Une drogue qui fait des ravages dans l’Ouest canadien est présente au Nouveau-Brunswick, mais en petite quantité, selon la GRC. L’analgésique opioïde en question, le fentanyl, est jusqu’à 100 fois plus puissant que la morphine, et pourrait aussi être vendu sur internet sous forme de poudre.

En novembre 2014, des agents de la GRC se sont rendus à une résidence de l’avenue MacAleese, à Moncton, où ils ont retrouvé le cadavre de deux hommes. Sur les lieux, ils ont récupéré un sac contenant une substance poudreuse blanche et cristallisée.

Des tests ont dévoilé qu’il s’agissait d’un dérivé du fentanyl, une drogue puissante normalement prescrite à des personnes qui souffrent de douleurs chroniques, comme des victimes d’accidents graves et des individus atteints d’un cancer.

Le médicament est prescrit sous forme de timbre, et est dosé sur une période de 72 heures. Pris à l’oral, on perd le contrôle du dosage.

«Le fentanyl est beaucoup plus puissant que l’oxycodone. Si tu as une dose de 80 mg d’oxycodon et une autre de 5 mg de fentanyl, celle de fentanyl est beaucoup plus puissante», précise le pharmacien Pierre LeBlanc, du Jean Coutu de Shediac.

Selon les rapports d’une autopsie, les deux hommes retrouvés morts sur l’avenue MacAleese ont bel et bien succombé à une surdose de fentanyl.

«On croit que la substance aurait été achetée en ligne», ajoute la GRC dans un communiqué.

Les décès sont les cinquièmes et sixièmes reliés au fentanyl sur le territoire de la GRC au Nouveau-Brunswick depuis 2007. Un des autres décès s’est produit par l’utilisation de timbres de fentanyl, alors que deux autres étaient reliés à l’utilisation de fentanyl et d’au moins une autre substance.

«Le trafic de fentanyl sur le territoire de la GRC au Nouveau-Brunswick semble peu répandu pour l’instant. Toutefois, nous surveillons la situation de près et nous prenons des mesures pour informer les membres du public des dangers que représente cette drogue, sous quelque forme qu’elle soit, lorsqu’elle n’est pas prise selon les indications d’un médecin», mentionne le sergent d’état-major Mark Janes du Service régional de Codiac de la GRC

La GRC n’a pas saisi de fentanyl ou observé de décès relié à la drogue au Nouveau-Brunswick en 2015. Le même ne peut pas être dit pour le reste du pays.

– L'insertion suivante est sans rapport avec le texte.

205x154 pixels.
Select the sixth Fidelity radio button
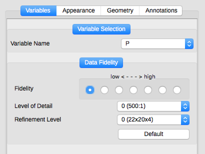coord(163,90)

À Vancouver, 16 personnes sont décédées des suites d’une surdose seulement dimanche dernier, dont six en une heure. Elles auraient consommé de l’héroïne mélangée avec du fentanyl.

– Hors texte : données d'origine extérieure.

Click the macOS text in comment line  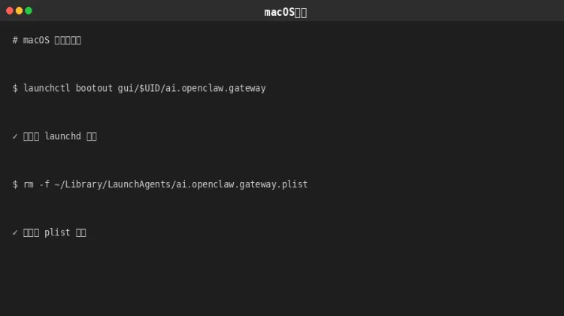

De 2009 à 2014, 655 Canadiens ont perdu la vie en raison du fentanyl, selon le Réseau communautaire canadien d’épidémiologie des toxicomanes. Le nombre de saisies de fentanyl illégale est passé de 29 à 894, durant cette même période.

L’Ouest canadien et l’Ontario sont durement frappés. Le nombre de décès reliés à une surdose au fentanyl en Alberta a grimpé de 6 à 120, de 2011 à 2014. En Colombie-Britannique, on en a observé 49, en 2013. En Ontario, où 221 personnes sont décédées en lien avec le fentanyl, de 2012 à 2013.

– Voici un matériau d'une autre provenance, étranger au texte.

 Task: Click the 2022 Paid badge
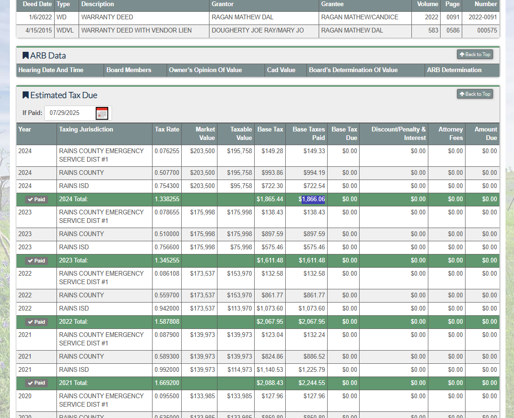coord(36,322)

L’Agence de la santé de l’Alberta a même instauré un programme pour venir en aide aux personnes à risque. Ils peuvent se procurer d’un produit nommé Naloxone, qui contre les effets du fentanyl en cas de surdose.

La GRC dit travailler avec les Nations Unies et la Chine pour contrer l’afflux de la drogue au pays.